I could go on about books and poetry for days, but one of the sad truths of my life in lit is that reading plays all day often leaves me too tired to read other things.
Who/what inspires you?
These days, as sappy as it sounds, my son does. He’s four, so every emotion is huge and powerfully felt and loudly expressed. Every day is filled with a thousand Why?’s. Watching his joy when he learned to crawl and walk was incredible, and now watching him learn to read is truly awe-inspiring – as is watching him fearlessly climb the 25’ rope structure thing in the park. All right, that last one is just terrifying. I don’t want to be one of those horrible people who will say that children make your life complete – my life was very complete without my son, and you don’t need to have a kid to be complete. I was, however, unfocused – that’s me. He has helped me focus, both because time is not my own anymore, and also because now there is someone to work for, and to work to make proud of me.
What is your dream project?
I’d love to do something like Rock & Roll again and again for the rest of my life. Collaborating with beloved friends on entertaining and meaningful projects. And being a generating artistic dramaturg instead of a note-giver and gadfly all the time.
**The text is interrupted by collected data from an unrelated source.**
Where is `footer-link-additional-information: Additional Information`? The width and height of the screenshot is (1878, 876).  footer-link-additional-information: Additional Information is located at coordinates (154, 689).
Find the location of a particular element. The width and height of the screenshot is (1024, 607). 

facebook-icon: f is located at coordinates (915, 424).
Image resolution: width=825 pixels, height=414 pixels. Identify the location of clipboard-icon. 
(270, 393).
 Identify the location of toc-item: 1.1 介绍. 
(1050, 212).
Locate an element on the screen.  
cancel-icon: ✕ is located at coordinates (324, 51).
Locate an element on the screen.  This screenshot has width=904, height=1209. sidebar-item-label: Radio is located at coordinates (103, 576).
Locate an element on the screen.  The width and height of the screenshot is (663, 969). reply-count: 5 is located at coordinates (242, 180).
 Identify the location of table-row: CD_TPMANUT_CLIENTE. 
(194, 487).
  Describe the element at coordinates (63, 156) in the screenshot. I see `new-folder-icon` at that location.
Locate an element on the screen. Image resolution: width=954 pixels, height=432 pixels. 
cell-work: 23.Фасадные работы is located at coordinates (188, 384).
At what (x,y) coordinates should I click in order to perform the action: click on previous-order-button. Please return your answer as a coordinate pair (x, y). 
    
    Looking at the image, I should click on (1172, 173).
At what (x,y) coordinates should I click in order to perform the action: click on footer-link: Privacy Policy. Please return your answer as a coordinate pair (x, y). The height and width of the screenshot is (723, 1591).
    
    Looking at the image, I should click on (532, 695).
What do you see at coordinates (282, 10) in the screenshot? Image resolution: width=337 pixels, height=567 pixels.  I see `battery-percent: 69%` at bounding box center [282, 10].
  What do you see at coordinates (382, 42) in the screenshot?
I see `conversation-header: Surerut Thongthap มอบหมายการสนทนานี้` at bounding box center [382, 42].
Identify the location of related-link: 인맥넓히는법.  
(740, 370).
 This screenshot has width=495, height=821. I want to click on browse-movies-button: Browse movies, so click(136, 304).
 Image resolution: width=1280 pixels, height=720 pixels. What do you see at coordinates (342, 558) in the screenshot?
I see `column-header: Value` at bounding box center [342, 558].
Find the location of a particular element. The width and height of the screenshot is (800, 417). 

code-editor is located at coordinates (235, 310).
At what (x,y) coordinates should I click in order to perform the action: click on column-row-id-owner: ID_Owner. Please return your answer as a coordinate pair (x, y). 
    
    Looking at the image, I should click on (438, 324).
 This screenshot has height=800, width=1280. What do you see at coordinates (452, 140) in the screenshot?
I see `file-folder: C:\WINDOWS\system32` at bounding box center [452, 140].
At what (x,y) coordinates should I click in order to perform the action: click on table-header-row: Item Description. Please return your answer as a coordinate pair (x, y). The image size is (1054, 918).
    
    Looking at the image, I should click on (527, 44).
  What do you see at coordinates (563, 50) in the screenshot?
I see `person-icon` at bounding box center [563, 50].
If you could choose a team of five collaborators, living or dead, who would you choose?
I’d love to write a musical with Brecht or Wendy Wasserstein or Deb Laufer and have Jerome Robbins or Agnes DeMille or Twyla Tharp choreograph it to music by the Watson Twins…or Duran Duran…or Hole…
I’m not smart enough to work with Caryl Churchill. I’m not haunted enough to work with O’Neill. Tennessee Williams would find me a bore and a nag…
There are writers and musicians I dream daily of working with again. They know who they are. Same for a couple of directors.
My partner in life and crime, the noise boy Matt Callahan, is the person I always want to work with, and I think all people should.
What are you working on right now?
I’m the Associate Director of American Revolutions: The United States History Cycle at the Oregon Shakespeare Festival. We have commissioned 21 of an eventual 37 projects that all deal with moments of change in American history. So, I read a lot and travel trying to identify writers/groups to commission, serve on the artistic staff here, do a lot of administrative stuff. It’s a great job at a great theater with great people.
What’s up next for you?
Naomi Wallace’s American Revolutions project – The Liquid Plain. It’s gorgeous and I will not do it the disservice of trying to blurb it here. Come see it. I’m going to try to blog some of the research and rehearsal process, but I can’t guarantee I’ll pull that off.
What advice would you like to impart to aspiring dramaturgs?
I would really say – and the other dramaturgs can disagree and come at me with torches and pitchforks if they want – not to think of dramaturgy as a job. As I said earlier, it is a skill. And a skill that you should be sharing with everyone around you if they’re not already unknowingly practicing it themselves. I wish I hadn’t been so specialized – I wish I would have continued with directing and writing especially. There are so few jobs in our field, and so few of them are actually fun, and so few of them lead to leadership positions where you can actually put your own ideas into action. You have to really think about what you want to do and make it happen for yourself. Create a path instead of applying for the 3 positions that open each year that get listed in ArtSearch. Aspire. And learn how to read and create a budget. For real. And aspire.
Thank you for sharing your insights, Julie! Watch for the huge coffee cup I’m sending to Ashland to thank you!